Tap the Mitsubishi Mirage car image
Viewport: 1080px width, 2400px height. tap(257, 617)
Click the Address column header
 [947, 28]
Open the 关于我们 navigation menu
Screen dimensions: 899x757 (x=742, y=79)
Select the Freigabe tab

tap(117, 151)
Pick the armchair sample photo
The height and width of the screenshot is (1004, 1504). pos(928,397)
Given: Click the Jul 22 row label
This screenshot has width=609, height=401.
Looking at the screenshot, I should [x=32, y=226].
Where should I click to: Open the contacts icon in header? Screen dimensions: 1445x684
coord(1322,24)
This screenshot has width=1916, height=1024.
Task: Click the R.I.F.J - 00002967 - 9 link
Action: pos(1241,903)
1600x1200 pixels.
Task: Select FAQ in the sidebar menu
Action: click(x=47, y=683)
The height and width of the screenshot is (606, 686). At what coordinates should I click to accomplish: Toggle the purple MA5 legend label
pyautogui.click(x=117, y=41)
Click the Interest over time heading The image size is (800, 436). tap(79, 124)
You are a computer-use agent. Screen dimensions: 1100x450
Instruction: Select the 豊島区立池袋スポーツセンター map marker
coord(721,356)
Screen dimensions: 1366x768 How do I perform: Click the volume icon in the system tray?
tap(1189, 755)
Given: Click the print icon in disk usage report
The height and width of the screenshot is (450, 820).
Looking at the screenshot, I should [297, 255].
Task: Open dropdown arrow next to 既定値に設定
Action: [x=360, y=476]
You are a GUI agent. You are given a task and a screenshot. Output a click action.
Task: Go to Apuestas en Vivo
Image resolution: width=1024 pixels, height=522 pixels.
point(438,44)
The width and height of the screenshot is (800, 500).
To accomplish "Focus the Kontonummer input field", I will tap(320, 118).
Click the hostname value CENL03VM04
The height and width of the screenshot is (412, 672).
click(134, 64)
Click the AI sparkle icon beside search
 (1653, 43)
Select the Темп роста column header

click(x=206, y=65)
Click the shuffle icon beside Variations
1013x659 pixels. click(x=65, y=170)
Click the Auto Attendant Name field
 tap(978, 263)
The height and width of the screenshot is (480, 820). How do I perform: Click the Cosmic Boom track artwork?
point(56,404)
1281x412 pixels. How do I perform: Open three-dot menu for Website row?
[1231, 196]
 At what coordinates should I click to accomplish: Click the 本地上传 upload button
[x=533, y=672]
____________
■ TASK GOAL:
Above are the records. How many of their lines hold "agent"? Answer with the number alone.

■ TASK SOLUTION:
2